Mais uma vez institucionaliza-se o ilegal, ou seja, o uso indevido que os planos já estão fazendo dos hospitais públicos.
O resumo é fantástico, quase inacreditável: o governo cede (empurra) a clientela, legaliza a venda do produto enganoso a incautos, oferece os próprios hospitais para a prática do estelionato e se despe da responsabilidade de atender a população.
Com isso, legaliza-se a injusta "dupla porta" nos hospitais públicos, e expulsam-se ainda mais os excluídos do sistema de saúde, pois, quando se destina uma parte dos leitos para atendimento pago, retiram-se os mesmos dos atendimentos gratuitos.
No projeto que apresento, que tem origem no Conselho Nacional de Saúde e participação de Idec, Procon, CFM e AMB, os planos e seguros de saúde deverão oferecer assistência a todas as doenças (excetuam-se procedimentos não-éticos, experimentais e estéticos), o paciente fica o tempo que for necessário no hospital, e não se permite o aumento da mensalidade pela idade ou por qualquer outra razão.
Ele poderá ficar um pouco mais caro, mas não haverá engano ou estelionato, e caberá ao sistema público de saúde a responsabilidade de oferecer a todos, particularmente àqueles que não podem comprar planos honestos, uma saúde ética, humana e eficiente.
Isso será perfeitamente possível se for descentralizado o gerenciamento, se forem postos em funcionamento os serviços públicos hoje ociosos e se forem remunerados com dignidade os trabalhadores de saúde.
Haverá recursos de sobra para isso, se terminarem as sangrias criminosas, se o sistema público de saúde for gerenciado com competência e ressarcido do parasitismo dos planos de saúde e se a CPMF for usada para o fim a que se destina.
A preocupação do governo com a falência das seguradoras e sua proposta liberal de regulamentação mostra que seu interesse maior é a saúde das empresas e não a saúde do povo brasileiro.
A saúde dos planos vai muito bem, aumentaram 25,6% seus lucros no último ano, além de terem sido, nos últimos dez anos, o negócio mais rendoso do Brasil.

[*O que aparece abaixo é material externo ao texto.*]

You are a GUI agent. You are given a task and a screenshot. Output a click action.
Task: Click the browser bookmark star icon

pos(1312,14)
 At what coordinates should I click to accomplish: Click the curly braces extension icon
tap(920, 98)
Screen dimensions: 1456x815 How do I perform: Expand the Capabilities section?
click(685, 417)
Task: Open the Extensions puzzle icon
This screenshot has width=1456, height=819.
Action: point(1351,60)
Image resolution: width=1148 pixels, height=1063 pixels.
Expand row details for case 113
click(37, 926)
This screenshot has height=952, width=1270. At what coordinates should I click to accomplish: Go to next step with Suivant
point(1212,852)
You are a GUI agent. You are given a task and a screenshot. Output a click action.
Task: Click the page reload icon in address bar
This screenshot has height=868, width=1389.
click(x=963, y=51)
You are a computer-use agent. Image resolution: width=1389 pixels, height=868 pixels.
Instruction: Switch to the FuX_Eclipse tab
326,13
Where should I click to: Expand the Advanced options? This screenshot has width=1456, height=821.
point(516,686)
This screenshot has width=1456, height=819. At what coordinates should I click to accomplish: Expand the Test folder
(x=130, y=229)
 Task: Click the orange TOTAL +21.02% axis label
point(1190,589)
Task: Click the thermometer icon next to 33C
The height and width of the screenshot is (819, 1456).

É preciso impor a eles menos lucros e mais seriedade. Esse é o papel do Congresso e do governo, reiteradamente descumprido. Este último, agora, ameaça com uma extemporânea e ridícula medida provisória.
Saúde é uma questão complexa, mas profundamente relevante; não é mercadoria, como querem colocar, mas um direito legítimo do cidadão, que precisa ser garantido pelo governo.